> Work to complete: Find the lines below that contain the string "blue". Copy each one.

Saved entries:
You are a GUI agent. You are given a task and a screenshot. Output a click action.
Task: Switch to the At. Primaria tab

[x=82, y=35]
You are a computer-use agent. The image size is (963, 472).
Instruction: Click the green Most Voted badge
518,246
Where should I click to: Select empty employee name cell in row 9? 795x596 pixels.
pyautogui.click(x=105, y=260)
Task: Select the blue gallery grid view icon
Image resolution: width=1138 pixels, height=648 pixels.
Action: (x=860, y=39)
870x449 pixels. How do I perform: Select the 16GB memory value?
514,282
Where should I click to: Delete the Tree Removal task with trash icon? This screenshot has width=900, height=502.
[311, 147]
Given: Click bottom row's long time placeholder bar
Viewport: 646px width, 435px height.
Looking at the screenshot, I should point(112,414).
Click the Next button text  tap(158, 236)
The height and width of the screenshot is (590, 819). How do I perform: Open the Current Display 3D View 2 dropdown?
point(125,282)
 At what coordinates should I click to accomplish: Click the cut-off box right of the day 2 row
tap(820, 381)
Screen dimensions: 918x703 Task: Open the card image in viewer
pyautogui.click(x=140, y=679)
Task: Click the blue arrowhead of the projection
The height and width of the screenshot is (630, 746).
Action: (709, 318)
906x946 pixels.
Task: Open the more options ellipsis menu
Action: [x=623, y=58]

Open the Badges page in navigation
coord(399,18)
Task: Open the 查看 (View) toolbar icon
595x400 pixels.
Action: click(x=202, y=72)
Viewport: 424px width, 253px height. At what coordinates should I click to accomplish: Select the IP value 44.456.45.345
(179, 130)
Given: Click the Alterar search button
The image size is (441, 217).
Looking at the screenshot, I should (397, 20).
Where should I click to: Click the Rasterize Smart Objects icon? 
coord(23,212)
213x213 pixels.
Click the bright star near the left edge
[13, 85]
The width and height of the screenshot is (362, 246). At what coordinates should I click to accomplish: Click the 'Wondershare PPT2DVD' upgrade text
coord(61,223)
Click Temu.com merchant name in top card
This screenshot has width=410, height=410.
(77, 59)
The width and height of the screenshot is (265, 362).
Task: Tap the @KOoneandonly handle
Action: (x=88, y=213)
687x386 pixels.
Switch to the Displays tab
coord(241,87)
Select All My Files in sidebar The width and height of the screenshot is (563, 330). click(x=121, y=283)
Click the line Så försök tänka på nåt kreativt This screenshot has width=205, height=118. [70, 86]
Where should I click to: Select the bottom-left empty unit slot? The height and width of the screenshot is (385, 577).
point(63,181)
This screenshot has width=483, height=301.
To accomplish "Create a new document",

> Written answer:
Task: Select the blue gallery grid view icon
Task: Click the blue arrowhead of the projection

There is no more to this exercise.